#### YANG DITANYAKAN:
1. Jawab pertanyaan berikut dari tulisan tentang menerima dan bersyukur:
(a) Media sosial apa yang disebut sebagai contoh?
(b) Di level mana tingkat ketaatan menjalankan perintah agama masih berada?
(c) Apa yang mulai dilakukan sampai merasa jauh lebih baik?
2. Teruskan tulisan tentang menerima dan bersyukur itu, mulai sesudah kalimat terakhirnya.

━━━ KUTIPAN YANG DIBERIKAN ━━━

Aku masih suka sering sliweran di media sosial seperti
instagram. Aku masih dikelilingi orang-orang yang sebenarnya aku sendiri tidak
nyaman berada di sekitar mereka. Aku masih memiliki pikiran negatif tentang
diriku sendiri dan orang lain. Tingkat ketaatanku menjalankan perintah agama
masih di level biasa saja. Tidak banyak kebiasaan yang berubah. Namun, jujur
saja aku merasa jauh lebih baik dari sebelumnya. Apa yang telah ku lakukan?
Sederhana saja. Aku mulai menerima dan banyak bersyukur atas apa yang ada.

━━━ DATA YANG DIAMBIL ━━━

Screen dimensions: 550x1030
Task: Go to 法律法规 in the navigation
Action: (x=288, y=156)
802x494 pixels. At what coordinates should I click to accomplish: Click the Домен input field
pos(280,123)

━━━
━━━ DATA YANG DIAMBIL ━━━

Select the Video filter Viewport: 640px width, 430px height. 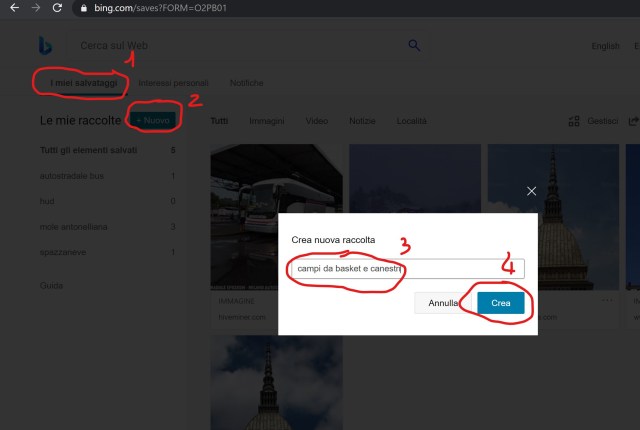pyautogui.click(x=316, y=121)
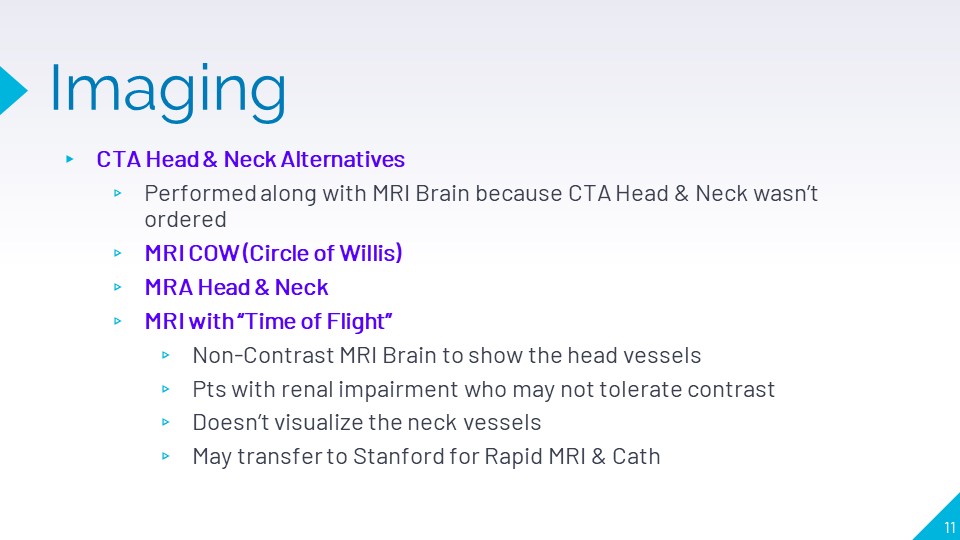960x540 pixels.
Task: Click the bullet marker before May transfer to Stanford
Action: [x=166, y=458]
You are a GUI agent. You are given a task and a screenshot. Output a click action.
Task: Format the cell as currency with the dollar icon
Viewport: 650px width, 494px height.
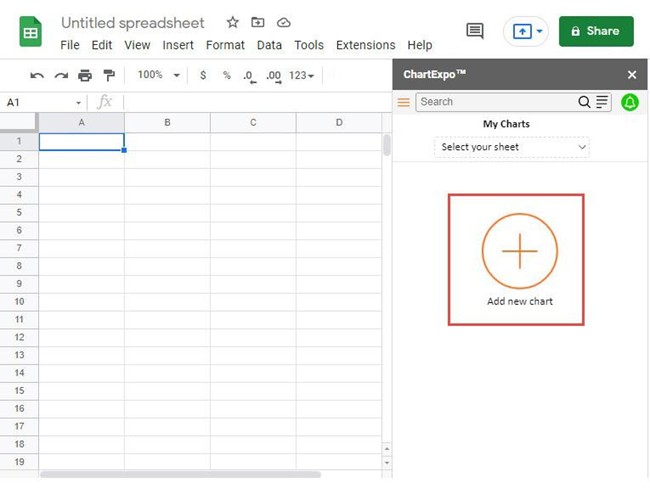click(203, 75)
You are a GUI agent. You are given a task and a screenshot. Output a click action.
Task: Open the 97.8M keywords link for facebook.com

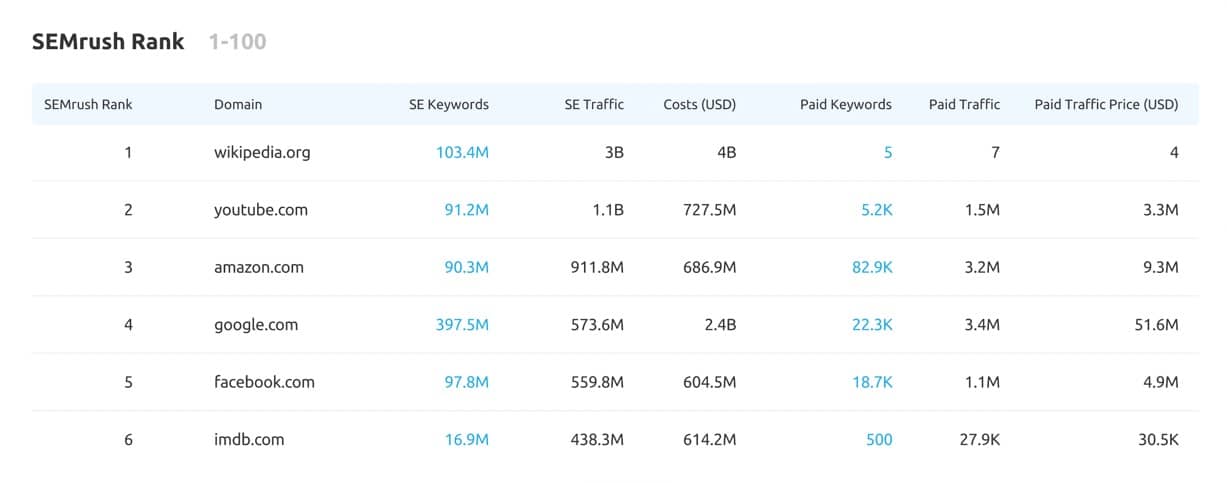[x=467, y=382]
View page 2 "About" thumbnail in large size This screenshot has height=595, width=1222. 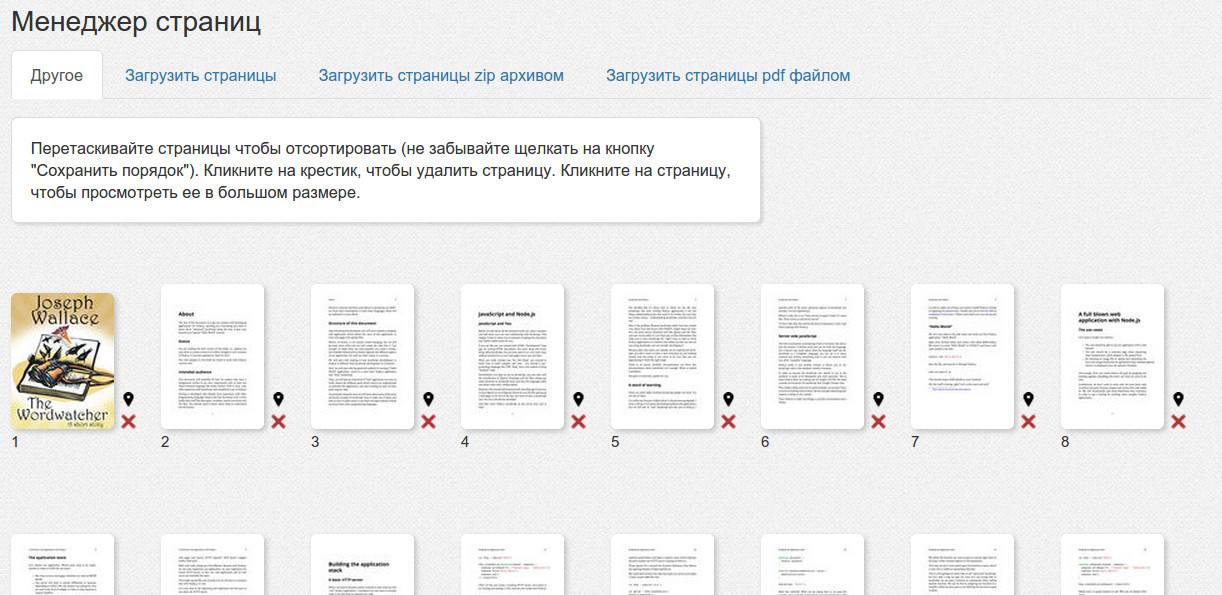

━━━

#### JAWABAN TIAP TUGAS:
1.
(a) Instagram.
(b) Masih di level biasa saja.
(c) Mulai menerima dan banyak bersyukur atas apa yang ada.

2.
Mungkin terdengar klise, tetapi jujur saja bersyukur adalah
satu kata penyembuh segalanya. Setiap kali aku keluar rumah dan melihat
sekitar, aku merasa sangat bersyukur dengan segala hal yang Allah SWT berikan
padaku. Banyak orang di luar sana yang harus berjuang lebih dari yang ku
lakukan demi hidup sehari-hari. Melihat mereka aku merasa tidak seharusnya aku
mengeluh. Banyak orang di luar sana hidup dengan segala keterbatasan namun
mereka banyak bersyukur. Rasanya malu menyadari bahwa aku kurang menghargai
segala kelebihan yang ku miliki. Lebih menyedihkan lagi, banyak orang di luar
sana yang memiliki segalanya namun selalu merasa kekurangan. Apakah aku salah
satu dari mereka?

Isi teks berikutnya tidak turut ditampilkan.